The synchronized cudagraph mode (min across ranks)

]

Source code in vllm/v1/worker/dp_utils.py
def _synchronize_dp_ranks(
    num_tokens_unpadded: int,
    num_tokens_padded: int,
    should_attempt_ubatching: bool,
    cudagraph_mode: int,
    parallel_config: ParallelConfig,
) -> tuple[bool, torch.Tensor | None, int]:
    """
    1. Decides if each DP rank is going to microbatch. Either all ranks
    run with microbatching or none of them do.

    2. Determines the total number of tokens that each rank will run.
    When running microbatched or if cudagraph is enabled (synced across ranks),
    all ranks will be padded out so that they run with the same number of tokens.

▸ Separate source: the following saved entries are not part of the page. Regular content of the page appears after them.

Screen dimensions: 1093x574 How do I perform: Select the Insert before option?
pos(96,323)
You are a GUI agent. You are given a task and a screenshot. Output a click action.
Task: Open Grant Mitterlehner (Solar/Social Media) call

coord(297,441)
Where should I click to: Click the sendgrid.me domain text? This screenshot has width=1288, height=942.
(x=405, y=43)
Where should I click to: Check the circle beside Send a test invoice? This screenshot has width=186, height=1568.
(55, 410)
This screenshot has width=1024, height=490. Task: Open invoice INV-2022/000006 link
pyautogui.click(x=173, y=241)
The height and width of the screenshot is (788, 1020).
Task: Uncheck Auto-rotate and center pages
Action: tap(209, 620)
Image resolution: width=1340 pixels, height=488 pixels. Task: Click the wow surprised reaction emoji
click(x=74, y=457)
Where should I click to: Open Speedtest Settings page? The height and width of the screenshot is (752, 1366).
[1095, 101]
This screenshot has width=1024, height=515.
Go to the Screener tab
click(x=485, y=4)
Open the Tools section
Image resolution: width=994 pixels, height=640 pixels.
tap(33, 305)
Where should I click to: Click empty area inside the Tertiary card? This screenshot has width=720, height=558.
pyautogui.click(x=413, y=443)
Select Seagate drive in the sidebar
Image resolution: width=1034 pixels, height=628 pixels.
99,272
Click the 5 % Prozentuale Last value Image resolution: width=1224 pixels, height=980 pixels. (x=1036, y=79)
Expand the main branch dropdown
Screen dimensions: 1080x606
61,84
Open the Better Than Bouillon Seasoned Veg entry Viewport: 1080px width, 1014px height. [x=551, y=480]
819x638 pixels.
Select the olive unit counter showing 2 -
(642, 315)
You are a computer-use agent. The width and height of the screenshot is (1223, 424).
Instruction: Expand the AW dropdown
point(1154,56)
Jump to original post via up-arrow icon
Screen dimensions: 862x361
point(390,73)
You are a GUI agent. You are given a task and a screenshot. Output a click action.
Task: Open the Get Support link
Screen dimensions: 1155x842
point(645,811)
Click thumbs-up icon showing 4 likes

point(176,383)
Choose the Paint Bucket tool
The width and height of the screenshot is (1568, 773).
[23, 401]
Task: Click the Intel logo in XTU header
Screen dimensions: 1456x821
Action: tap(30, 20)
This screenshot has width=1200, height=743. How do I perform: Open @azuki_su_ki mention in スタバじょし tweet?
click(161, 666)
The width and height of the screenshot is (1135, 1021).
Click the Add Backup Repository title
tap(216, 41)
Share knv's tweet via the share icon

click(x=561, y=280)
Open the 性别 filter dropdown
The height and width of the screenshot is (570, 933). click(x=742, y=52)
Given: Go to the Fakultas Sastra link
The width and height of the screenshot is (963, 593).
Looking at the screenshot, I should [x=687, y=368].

    3. Synchronizes cudagraph_mode across ranks by taking the minimum.

    Returns: tuple[
        should_ubatch: Are all DP ranks going to microbatch
        num_tokens_after_padding: A tensor containing the total number of
        tokens per-microbatch for each DP rank including any DP padding.
        synced_cudagraph_mode: The synchronized cudagraph mode (min across ranks)
    ]

    """
    assert num_tokens_padded >= num_tokens_unpadded

    # Coordinate between the DP ranks via an All Reduce
    # to determine the total number of tokens that each rank
    # will run and if we are using ubatching or not.
    tensor = _run_ar(
        should_ubatch=should_attempt_ubatching,
        orig_num_tokens_per_ubatch=num_tokens_unpadded,
        padded_num_tokens_per_ubatch=num_tokens_padded,
        cudagraph_mode=cudagraph_mode,
        parallel_config=parallel_config,
    )

    # Synchronize cudagraph_mode across ranks first (take min).
    # This is needed before DP padding decision since we use the synced
    # cudagraph mode to determine whether DP padding is needed.
    synced_cudagraph_mode = _post_process_cudagraph_mode(tensor)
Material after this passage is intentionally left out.